### [Texte de l'exercice]
┌──

Le groupe américain a immédiatement annoncé son intention de faire appel et Bayer, qui a bouclé début juin le rachat de Monsanto , a défendu samedi l’innocuité du glyphosate, estimant que d’autres tribunaux pourraient « aboutir à des conclusions différentes ». Mais cette déclaration n’a nullement rassuré les investisseurs, inquiets de l’impact sur les comptes de Bayer des milliers de procédures visant Monsanto aux Etats-Unis, à des degrés divers d’avancement.
Risque juridique direct
« Si chaque procès perdu coûte un quart de milliard de dollars, il n’en faut pas beaucoup pour que ça devienne assez cher », soulignait en août dernier auprès de l’AFP Michael Leacock, analyste chez MainFirst. Selon lui, la facture « pourrait facilement atteindre 10 milliards de dollars » pour le nouveau mastodonte de l’agrochimie, en intégrant de possibles accords à l’amiable avec un grand nombre de requérants. La banque Berenberg parvient elle à un chiffre inférieur de moitié, soit 5 milliards de dollars, sur la foi de litiges passés impliquant le laboratoire Merck, pour son anti-inflammatoire Vioxx, et même Bayer, attaqué pour son anticholestérol Baycol.

└──

### [Données]
┌──

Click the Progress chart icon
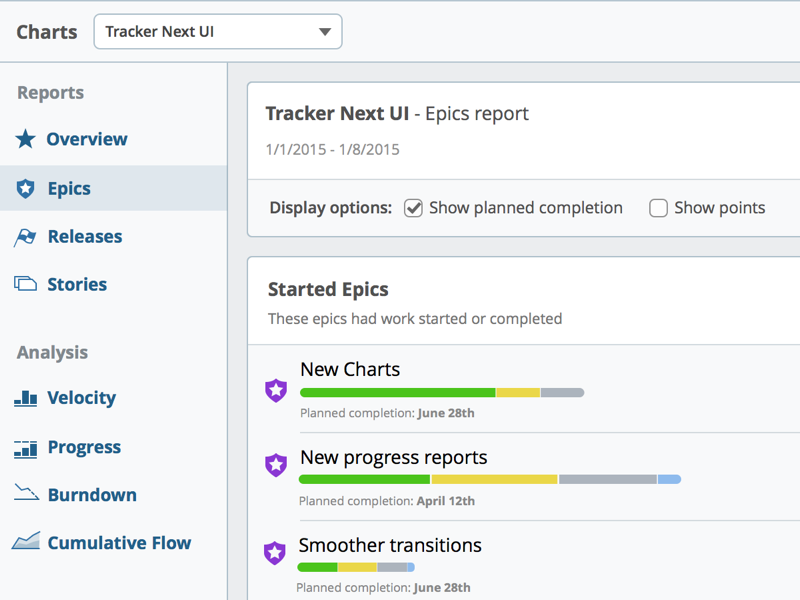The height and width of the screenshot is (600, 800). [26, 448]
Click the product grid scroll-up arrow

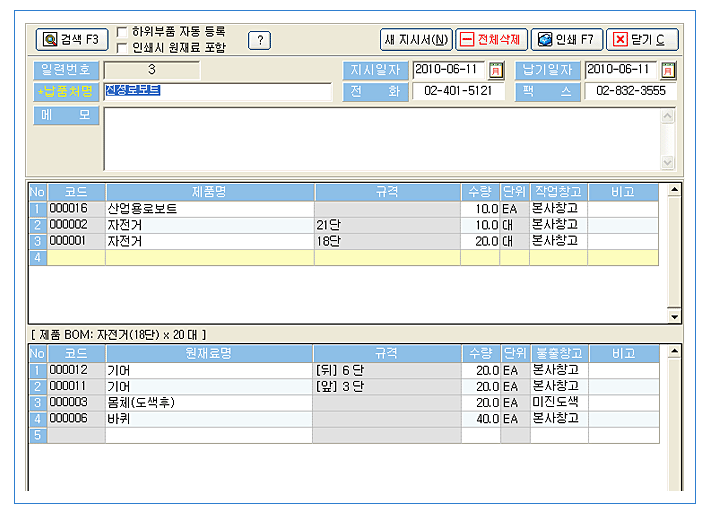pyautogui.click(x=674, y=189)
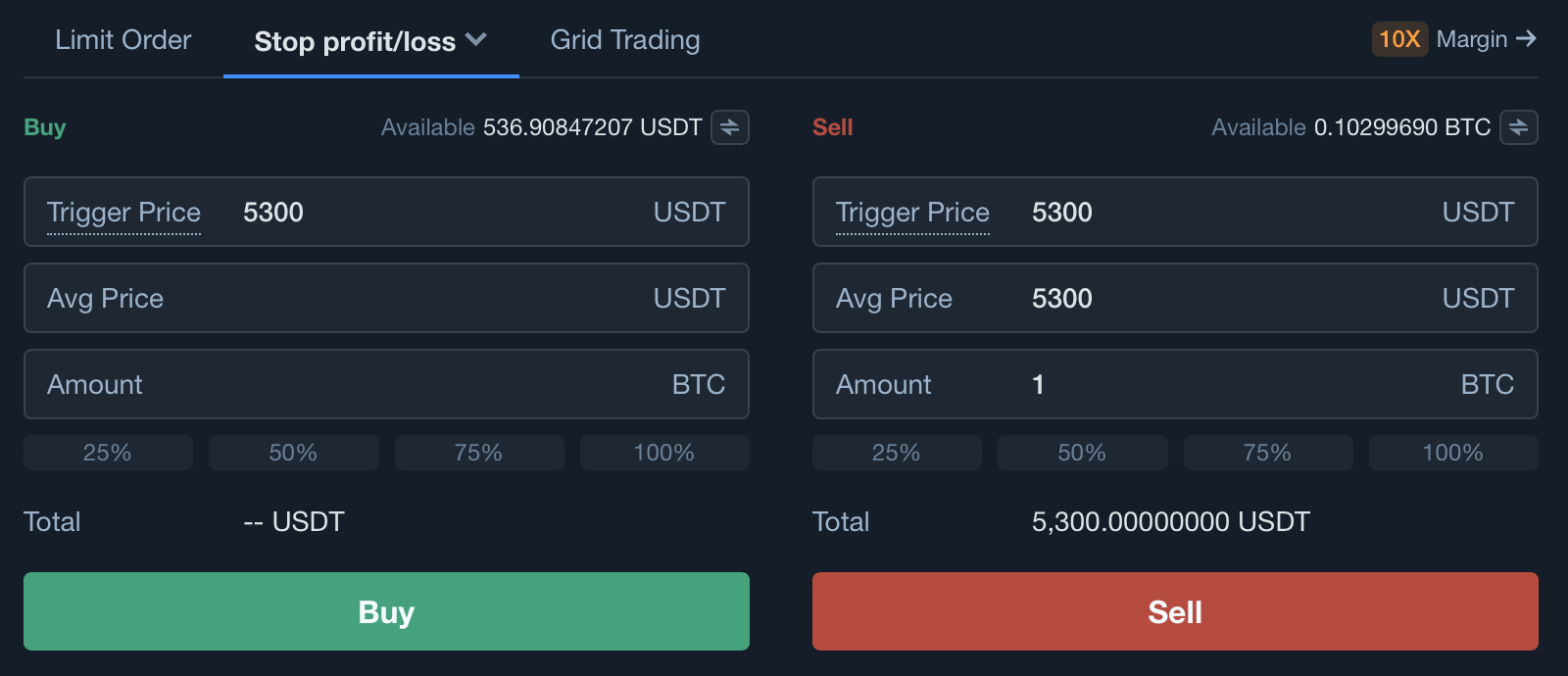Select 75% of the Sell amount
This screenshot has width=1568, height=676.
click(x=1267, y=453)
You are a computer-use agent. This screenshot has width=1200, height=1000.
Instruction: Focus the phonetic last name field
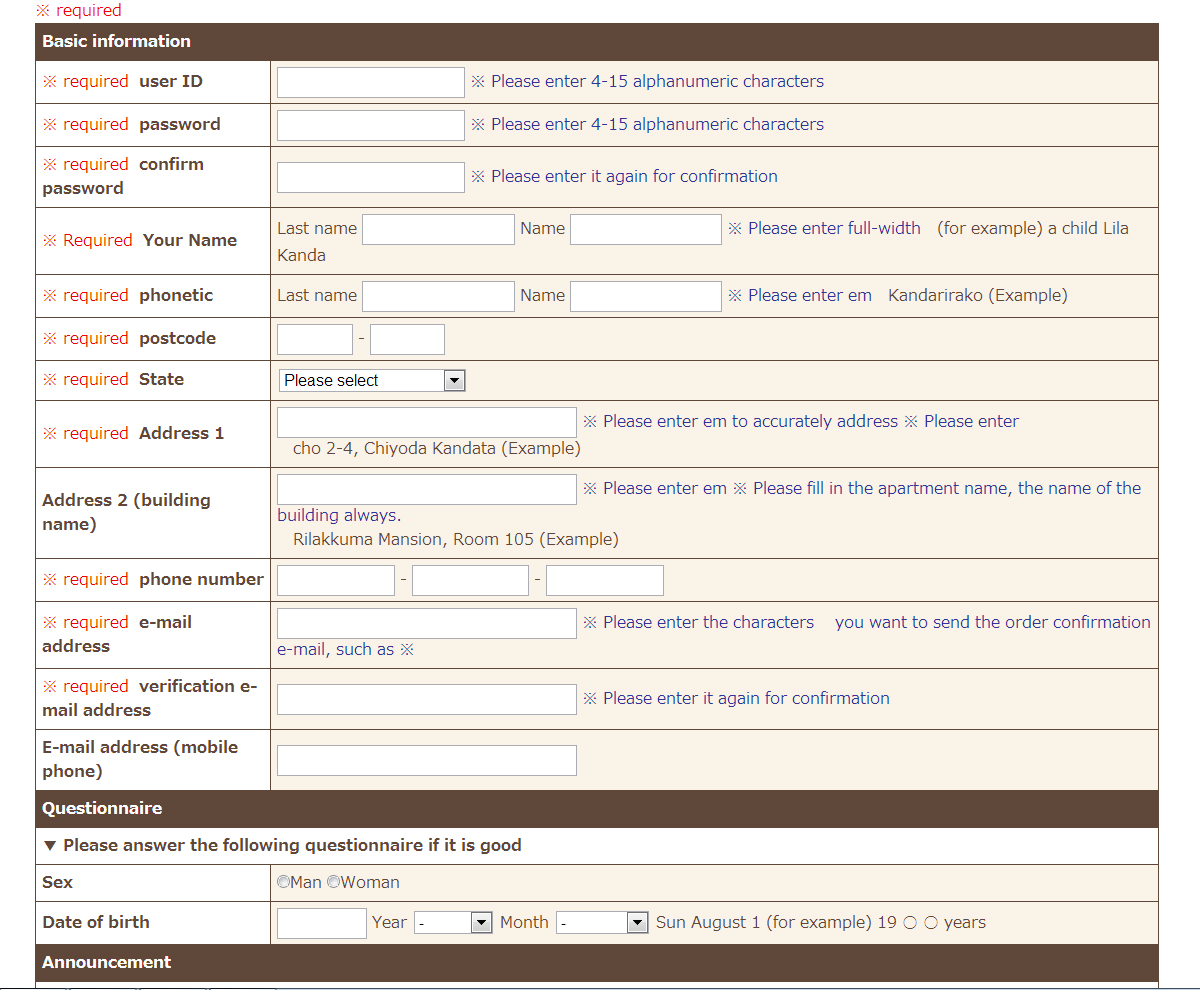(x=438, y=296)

└──
┌──

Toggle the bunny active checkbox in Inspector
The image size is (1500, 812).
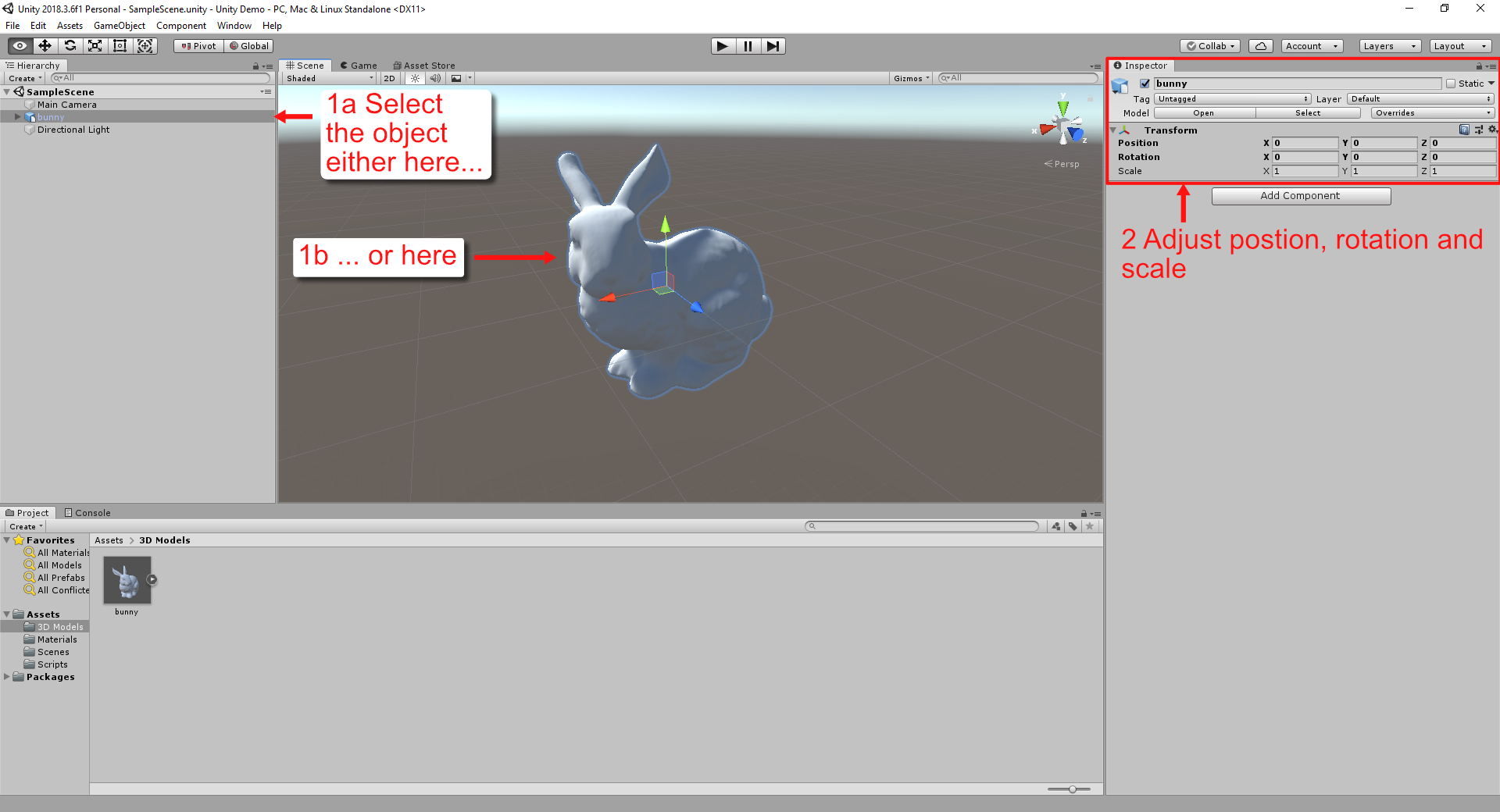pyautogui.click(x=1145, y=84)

└──
┌──

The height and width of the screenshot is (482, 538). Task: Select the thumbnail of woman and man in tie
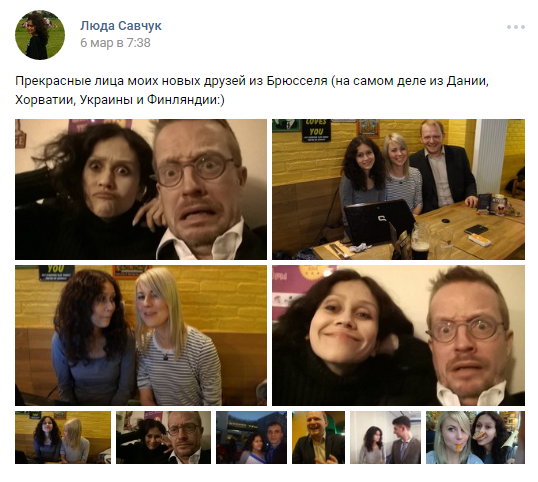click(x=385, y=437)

└──

### [Consignes]
- A) Répondez à ces questions à partir du texte sur le glyphosate :
(i) Quand Bayer a-t-il bouclé le rachat de Monsanto ?
(ii) Pour quelle société Michael Leacock est-il analyste ?
(iii) À combien la banque Berenberg chiffre-t-elle la facture ?
- B) Relevez tous les montants exprimés en dollars dans le texte sur le glyphosate.
- C) Rédigez la suite du texte sur Bayer et le glyphosate en reprenant après sa dernière phrase.
Les données n'ont aucun lien avec le texte.

### [Réponses numérotées]
- A)
(i) Début juin.
(ii) MainFirst.
(iii) 5 milliards de dollars.

- B) un quart de milliard de dollars ; 10 milliards de dollars ; 5 milliards de dollars

- C)
Incertitude sur l'avenir commercial du glyphosate
« Si les consommateurs le considèrent comme dangereux, il y a un risque pour les ventes à long terme.» Michael Leacock.
Outre le risque juridique direct, le nouvel ensemble doit affronter l’incertitude sur l’avenir commercial de ce produit vedette, vendu depuis 1976 sous la marque Roundup et tombé dans le domaine public en 2000. Herbicide le plus utilisé au monde, depuis que le brevet détenu par Monsanto est tombé dans le domaine public en 2000, le RoundUp est aussi accusé d’être néfaste pour l’environnement et de contribuer à la disparition des abeilles, ou encore d’être un perturbateur endocrinien. Bayer a certes annoncé au printemps la disparition du nom sulfureux de Monsanto, déformé en « Monsatan » ou « Mutanto » par ses détracteurs, dès qu’il aura formellement intégré la firme de Saint-Louis. Mais cette annonce de pure forme, puisque Bayer commercialisera à l’identique les semences et produits phytosanitaires de sa cible, ne solde en rien le passif judiciaire de Monsanto ni les controverses qui l’entourent.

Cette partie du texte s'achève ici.